▸ **Exercise description**:
Reproduce the rows below word for word, beginning with the row that contains "Ďalšie → (698, 1318)" and ending with the last row, both included.
========================
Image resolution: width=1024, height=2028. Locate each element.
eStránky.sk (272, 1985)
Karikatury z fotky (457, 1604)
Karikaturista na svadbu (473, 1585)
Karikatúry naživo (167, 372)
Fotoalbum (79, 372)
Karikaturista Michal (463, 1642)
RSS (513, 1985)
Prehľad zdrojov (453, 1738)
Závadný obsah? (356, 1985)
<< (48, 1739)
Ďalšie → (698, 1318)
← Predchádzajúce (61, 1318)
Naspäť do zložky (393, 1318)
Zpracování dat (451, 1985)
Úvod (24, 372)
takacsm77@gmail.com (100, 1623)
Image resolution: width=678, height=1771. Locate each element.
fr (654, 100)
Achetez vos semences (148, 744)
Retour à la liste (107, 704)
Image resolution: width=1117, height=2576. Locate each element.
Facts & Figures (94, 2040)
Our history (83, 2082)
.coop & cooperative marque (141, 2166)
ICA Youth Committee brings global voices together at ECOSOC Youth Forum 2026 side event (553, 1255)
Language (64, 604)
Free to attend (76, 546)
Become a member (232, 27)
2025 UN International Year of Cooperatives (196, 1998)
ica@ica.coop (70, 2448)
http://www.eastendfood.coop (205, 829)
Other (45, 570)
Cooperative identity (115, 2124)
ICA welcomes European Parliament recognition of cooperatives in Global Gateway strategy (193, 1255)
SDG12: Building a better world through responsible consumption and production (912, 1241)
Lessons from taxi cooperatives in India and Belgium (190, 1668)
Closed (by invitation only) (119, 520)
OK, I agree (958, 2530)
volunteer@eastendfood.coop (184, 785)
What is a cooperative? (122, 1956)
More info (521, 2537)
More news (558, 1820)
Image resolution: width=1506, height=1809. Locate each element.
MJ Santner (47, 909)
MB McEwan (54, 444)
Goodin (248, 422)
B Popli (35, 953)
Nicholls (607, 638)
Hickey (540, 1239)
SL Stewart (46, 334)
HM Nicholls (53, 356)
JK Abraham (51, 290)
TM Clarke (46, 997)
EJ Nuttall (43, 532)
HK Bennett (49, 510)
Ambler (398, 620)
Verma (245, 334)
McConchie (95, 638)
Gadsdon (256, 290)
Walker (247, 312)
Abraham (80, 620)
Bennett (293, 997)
========================
▸ **Reply**:
Ďalšie → (698, 1318)
← Predchádzajúce (61, 1318)
Naspäť do zložky (393, 1318)
Zpracování dat (451, 1985)
Úvod (24, 372)
takacsm77@gmail.com (100, 1623)
Image resolution: width=678, height=1771. Locate each element.
fr (654, 100)
Achetez vos semences (148, 744)
Retour à la liste (107, 704)
Image resolution: width=1117, height=2576. Locate each element.
Facts & Figures (94, 2040)
Our history (83, 2082)
.coop & cooperative marque (141, 2166)
ICA Youth Committee brings global voices together at ECOSOC Youth Forum 2026 side event (553, 1255)
Language (64, 604)
Free to attend (76, 546)
Become a member (232, 27)
2025 UN International Year of Cooperatives (196, 1998)
ica@ica.coop (70, 2448)
http://www.eastendfood.coop (205, 829)
Other (45, 570)
Cooperative identity (115, 2124)
ICA welcomes European Parliament recognition of cooperatives in Global Gateway strategy (193, 1255)
SDG12: Building a better world through responsible consumption and production (912, 1241)
Lessons from taxi cooperatives in India and Belgium (190, 1668)
Closed (by invitation only) (119, 520)
OK, I agree (958, 2530)
volunteer@eastendfood.coop (184, 785)
What is a cooperative? (122, 1956)
More info (521, 2537)
More news (558, 1820)
Image resolution: width=1506, height=1809. Locate each element.
MJ Santner (47, 909)
MB McEwan (54, 444)
Goodin (248, 422)
B Popli (35, 953)
Nicholls (607, 638)
Hickey (540, 1239)
SL Stewart (46, 334)
HM Nicholls (53, 356)
JK Abraham (51, 290)
TM Clarke (46, 997)
EJ Nuttall (43, 532)
HK Bennett (49, 510)
Ambler (398, 620)
Verma (245, 334)
McConchie (95, 638)
Gadsdon (256, 290)
Walker (247, 312)
Abraham (80, 620)
Bennett (293, 997)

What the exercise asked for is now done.